Caprese salad is such a simple and fresh dish, it is at home at any barbecue. Serve when tomatoes are at their best during summer. Traditionally with sliced buffalo mozzarella, our modern take on this Italian classic uses bocconcini for an easy, available alternative.
Prep: 5 mins
Cook: 5 mins
- 1 punnet / 400g / 13oz of mixed colourful tomatoes (sometimes called a medley of tomatoes)
- 1 punnet / 250g / 8oz of cherry tomatoes
- 6 balls /200g / 7oz of bocconcini
- 8 sprigs of fresh basil, washed & picked, torn
- sprinkle of balsamic vinegar
- sprinkle of extra virgin olive oil
- sea salt
- cracked black pepper
- Wash and cut the larger tomatoes in quarters and the cherry tomatoes in half and place in a bowl.

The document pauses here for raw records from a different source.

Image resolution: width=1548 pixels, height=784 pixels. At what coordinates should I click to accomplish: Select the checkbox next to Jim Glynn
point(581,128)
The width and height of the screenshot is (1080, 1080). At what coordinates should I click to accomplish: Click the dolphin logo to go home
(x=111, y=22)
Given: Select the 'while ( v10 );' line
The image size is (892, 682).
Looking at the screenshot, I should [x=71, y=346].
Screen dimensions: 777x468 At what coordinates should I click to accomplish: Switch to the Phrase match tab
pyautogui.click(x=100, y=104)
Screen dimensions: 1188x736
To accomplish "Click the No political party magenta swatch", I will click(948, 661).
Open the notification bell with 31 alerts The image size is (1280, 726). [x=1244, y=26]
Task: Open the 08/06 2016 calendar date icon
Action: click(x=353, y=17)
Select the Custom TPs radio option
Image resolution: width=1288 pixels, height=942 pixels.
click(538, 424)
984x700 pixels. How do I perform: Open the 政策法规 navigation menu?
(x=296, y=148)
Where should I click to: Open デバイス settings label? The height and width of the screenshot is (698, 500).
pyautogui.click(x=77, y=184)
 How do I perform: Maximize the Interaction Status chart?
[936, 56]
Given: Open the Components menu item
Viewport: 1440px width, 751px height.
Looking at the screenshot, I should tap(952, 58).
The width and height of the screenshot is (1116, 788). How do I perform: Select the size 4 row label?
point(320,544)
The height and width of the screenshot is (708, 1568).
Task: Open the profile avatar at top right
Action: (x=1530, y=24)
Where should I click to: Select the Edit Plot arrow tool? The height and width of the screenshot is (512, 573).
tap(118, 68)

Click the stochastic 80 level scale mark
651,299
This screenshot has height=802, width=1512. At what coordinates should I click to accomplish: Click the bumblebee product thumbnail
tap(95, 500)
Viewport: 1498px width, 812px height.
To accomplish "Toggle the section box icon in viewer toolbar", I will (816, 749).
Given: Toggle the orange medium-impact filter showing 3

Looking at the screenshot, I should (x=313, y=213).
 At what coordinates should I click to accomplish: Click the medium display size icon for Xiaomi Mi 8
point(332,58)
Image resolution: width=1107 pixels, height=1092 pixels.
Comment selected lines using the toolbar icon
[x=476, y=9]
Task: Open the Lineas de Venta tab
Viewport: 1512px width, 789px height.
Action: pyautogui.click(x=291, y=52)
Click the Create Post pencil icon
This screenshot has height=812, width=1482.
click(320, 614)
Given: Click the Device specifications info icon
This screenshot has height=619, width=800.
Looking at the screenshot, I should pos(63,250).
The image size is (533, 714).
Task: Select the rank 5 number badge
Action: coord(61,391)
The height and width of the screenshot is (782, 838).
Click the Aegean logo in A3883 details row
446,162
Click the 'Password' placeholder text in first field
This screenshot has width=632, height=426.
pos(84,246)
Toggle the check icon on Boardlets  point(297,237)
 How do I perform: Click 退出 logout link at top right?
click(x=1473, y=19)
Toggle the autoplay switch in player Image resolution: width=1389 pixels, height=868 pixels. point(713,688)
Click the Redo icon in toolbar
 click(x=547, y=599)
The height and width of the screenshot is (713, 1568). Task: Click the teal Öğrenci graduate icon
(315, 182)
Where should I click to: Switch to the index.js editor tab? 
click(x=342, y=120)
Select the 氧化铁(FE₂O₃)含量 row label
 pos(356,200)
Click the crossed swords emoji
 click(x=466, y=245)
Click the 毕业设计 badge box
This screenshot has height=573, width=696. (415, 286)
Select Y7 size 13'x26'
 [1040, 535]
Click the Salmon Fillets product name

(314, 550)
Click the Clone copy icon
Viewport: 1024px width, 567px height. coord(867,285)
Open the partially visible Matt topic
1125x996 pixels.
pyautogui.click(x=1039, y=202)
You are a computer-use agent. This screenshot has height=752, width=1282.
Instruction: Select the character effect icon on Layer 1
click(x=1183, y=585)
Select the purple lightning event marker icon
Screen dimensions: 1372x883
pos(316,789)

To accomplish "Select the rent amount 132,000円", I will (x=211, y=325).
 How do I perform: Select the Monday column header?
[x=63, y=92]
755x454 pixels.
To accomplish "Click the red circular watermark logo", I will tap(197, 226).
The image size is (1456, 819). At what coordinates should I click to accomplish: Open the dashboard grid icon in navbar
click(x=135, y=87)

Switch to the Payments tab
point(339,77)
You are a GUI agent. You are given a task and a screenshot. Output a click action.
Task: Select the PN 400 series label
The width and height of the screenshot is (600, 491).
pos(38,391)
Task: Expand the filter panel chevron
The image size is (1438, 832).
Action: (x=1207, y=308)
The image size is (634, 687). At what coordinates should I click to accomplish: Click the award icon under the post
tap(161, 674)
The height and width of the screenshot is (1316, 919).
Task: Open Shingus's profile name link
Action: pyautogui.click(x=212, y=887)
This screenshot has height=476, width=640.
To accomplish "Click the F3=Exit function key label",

- Tear the bocconcini balls into bite-sized pieces, and add to the bowl.
- Add the basil, then toss gently and place on a platter or serving plate.
- Sprinkle with balsamic vinegar, olive oil, salt and pepper and serve.
Tomatoes are best served at room temperature. Store large tomatoes in your fruit bowl rather than in the fridge, and take cherry tomatoes out of the fridge a few hours before serving.